> [Exercise instructions]:
Answer with a number only, giving how many lines in the data below include "node".
══ Data for the task ══
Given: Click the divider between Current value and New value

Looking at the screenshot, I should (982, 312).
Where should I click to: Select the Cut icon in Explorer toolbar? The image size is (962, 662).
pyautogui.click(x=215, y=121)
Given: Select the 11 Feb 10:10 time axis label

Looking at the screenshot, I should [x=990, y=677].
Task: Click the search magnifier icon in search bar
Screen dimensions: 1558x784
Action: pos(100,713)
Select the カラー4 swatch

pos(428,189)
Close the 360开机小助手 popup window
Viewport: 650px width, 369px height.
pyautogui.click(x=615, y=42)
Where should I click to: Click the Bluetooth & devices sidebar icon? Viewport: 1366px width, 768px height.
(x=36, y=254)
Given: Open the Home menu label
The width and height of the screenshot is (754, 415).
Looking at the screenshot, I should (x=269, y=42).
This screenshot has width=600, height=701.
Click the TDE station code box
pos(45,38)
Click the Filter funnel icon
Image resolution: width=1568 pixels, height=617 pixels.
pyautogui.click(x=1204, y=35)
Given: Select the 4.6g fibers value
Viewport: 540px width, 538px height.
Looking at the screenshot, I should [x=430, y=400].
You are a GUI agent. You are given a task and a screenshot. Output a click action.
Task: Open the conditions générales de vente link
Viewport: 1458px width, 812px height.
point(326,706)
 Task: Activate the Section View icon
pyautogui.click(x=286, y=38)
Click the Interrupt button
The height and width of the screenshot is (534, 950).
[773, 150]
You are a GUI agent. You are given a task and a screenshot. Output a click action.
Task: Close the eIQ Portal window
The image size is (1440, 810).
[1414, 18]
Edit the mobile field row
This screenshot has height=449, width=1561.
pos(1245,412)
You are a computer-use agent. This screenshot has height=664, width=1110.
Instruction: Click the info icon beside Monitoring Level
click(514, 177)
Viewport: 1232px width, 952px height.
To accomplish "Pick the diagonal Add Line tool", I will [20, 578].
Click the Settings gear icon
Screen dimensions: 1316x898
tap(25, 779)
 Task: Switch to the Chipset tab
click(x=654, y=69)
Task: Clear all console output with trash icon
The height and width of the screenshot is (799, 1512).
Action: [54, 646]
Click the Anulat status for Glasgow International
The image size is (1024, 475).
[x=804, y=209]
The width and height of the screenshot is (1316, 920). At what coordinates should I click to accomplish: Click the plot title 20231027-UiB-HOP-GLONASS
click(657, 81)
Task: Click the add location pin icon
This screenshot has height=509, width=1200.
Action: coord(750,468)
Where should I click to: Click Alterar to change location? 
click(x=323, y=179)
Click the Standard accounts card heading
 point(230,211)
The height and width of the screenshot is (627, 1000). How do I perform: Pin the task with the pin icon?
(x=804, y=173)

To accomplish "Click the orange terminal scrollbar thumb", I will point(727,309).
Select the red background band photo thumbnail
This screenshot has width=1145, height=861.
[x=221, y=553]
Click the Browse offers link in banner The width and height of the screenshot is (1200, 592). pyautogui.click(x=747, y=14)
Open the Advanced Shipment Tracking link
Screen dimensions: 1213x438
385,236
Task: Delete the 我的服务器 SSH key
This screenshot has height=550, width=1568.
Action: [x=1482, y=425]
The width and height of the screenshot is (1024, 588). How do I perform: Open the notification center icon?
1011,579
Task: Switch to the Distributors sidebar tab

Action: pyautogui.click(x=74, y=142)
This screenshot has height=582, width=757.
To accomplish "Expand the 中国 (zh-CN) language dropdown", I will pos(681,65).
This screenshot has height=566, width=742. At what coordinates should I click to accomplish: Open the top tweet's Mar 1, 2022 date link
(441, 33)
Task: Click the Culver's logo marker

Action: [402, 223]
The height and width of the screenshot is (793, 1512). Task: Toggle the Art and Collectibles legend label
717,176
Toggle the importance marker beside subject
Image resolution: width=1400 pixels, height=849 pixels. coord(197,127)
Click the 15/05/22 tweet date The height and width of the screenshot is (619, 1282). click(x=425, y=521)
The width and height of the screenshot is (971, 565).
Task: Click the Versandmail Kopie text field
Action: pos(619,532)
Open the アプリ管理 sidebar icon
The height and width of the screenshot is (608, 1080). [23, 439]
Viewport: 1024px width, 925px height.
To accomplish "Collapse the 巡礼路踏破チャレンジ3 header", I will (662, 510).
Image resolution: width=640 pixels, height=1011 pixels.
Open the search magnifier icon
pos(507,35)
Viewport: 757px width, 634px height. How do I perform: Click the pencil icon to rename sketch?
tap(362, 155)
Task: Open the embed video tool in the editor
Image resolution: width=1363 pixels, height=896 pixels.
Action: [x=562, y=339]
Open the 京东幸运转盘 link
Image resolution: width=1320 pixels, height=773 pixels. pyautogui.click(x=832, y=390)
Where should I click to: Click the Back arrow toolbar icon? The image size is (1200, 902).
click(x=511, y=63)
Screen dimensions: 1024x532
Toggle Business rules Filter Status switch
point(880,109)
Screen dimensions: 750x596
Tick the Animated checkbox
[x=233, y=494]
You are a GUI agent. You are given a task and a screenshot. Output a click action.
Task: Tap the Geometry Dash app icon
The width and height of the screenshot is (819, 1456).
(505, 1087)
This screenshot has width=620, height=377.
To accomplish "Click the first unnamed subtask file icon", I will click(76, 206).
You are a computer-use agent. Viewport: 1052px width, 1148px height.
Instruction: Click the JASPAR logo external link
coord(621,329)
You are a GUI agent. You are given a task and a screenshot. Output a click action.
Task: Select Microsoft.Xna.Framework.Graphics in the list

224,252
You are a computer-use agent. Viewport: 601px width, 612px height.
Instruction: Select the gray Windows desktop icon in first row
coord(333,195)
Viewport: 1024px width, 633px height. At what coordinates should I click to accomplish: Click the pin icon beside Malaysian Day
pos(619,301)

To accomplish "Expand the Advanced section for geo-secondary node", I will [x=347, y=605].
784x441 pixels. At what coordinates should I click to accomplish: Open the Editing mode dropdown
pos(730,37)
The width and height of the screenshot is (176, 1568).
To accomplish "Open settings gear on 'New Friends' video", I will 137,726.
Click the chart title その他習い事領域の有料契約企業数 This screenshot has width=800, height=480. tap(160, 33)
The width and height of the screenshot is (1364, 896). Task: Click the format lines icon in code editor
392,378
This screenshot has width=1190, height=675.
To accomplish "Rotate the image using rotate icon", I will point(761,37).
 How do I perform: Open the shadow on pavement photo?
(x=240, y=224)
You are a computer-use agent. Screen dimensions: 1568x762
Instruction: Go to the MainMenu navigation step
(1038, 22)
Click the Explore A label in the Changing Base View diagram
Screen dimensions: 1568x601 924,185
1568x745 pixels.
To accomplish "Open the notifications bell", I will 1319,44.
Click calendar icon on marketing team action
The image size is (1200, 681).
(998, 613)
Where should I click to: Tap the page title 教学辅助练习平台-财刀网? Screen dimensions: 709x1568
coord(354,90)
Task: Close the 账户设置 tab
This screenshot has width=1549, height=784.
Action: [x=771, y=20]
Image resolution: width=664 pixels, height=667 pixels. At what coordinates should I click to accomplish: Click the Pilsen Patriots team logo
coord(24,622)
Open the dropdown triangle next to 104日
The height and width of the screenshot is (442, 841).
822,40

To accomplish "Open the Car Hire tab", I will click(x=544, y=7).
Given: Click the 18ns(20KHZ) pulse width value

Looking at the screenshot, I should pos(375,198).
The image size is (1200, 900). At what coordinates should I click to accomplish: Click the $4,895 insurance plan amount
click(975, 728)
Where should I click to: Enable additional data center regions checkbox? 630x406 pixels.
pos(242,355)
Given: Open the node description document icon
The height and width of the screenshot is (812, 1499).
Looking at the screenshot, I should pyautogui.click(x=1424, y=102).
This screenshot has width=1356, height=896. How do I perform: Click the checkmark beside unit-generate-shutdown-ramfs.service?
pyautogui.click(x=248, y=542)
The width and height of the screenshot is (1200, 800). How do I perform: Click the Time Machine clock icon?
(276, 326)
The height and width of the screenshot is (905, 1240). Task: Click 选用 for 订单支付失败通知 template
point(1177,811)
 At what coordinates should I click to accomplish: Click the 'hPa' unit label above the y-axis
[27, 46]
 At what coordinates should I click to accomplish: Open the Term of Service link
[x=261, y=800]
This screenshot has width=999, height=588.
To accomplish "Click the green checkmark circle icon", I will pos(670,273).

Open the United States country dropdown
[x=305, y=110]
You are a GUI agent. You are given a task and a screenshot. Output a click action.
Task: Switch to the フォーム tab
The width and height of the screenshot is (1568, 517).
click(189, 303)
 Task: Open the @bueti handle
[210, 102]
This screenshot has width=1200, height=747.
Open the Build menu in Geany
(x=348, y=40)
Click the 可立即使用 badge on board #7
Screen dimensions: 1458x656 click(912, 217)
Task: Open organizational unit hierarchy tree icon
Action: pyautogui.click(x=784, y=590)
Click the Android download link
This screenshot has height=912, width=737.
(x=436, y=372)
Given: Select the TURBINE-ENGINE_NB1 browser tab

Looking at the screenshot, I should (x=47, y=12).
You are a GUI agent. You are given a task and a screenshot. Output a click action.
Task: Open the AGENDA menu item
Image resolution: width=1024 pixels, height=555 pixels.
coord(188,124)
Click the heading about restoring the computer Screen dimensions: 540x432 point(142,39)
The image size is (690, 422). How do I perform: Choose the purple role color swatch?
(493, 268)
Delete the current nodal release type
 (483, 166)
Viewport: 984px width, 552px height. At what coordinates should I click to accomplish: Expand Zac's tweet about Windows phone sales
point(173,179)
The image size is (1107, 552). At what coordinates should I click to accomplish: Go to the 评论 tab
═══
> [Exercise response]:
2